18.05.2022, 15:00 | czytano: 4517

Radość z tańca i śpiewu, czyli "Milusioki" nie przestają zadziwiać (zdjęcia)

zdj. Szymon Pyzowski
NOWY TARG. Grupa regionalna "Milusioki" działająca w Zespole Placówek Szkolno - Wychowawczo Opiekuńczych miała dziś swoje Mlilusiokwe święto. Koncert połączony z pasowaniem na nowych członków zespołu odbył się po raz ósmy. A owego "pasowania" dokonał prezes ZG Związku Podhalan.
Grupą "Milusioki, która istnieje od 2009 roku kierują wspólnie Renata Knap, Anna Szewczyk i Teresa Jagoda. Zespół liczy ok. 40 osób, ale gdy pojawia się potrzeba zorganizowania większego koncertu - dołączają absolwenci ZPS-WO i wtedy na scenie pojawią się pokaźna grupa 60 osób - w wieku od 8 do ok. 30 lat.
Dzisiejsze Milusiokowe święto było okazją do zaprezentowania umiejętności tanecznych i wokalnych uczniów nowotarskiej placówki, podziękowania osobom, które wspierają zespół, ale także oficjalnego przyjęcia do grupy regionalnej. Wzruszającym jest, że istnienie zespołu docenia największy związek regionalny, czyli Związek Podhalan. Pasowania na nowych "Milusioków" dokonał prezes Zarządu Głównego ZP w Polsce - Julian Kowalczyk. Ta tradycja wywodzi się od kilku już lat.
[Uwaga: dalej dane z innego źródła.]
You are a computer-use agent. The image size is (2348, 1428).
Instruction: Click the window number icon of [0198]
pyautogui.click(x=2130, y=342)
W sali koncertowej Państwowej Szkoły Muzycznej "Milusioki" dały prawdziwy popis. - Oni tym żyją. Na pewno z naszymi dziećmi musimy więcej ćwiczyć, więcej powtarzać, ale oni lgną do zespołu, do śpiewania, do tańca. To ich cieszy, a jak jest pacja to wcale nie jest tak trudno przygotować koncert - mówi jedna z opiekunek zespołu.

Zespołowi towarzyszy muzyka w składzie: Leszek Szewczyk, Józef Jarząbek i Andrzej Szewczyk. To oni nadają ton występom. Ale są też inni muzycy.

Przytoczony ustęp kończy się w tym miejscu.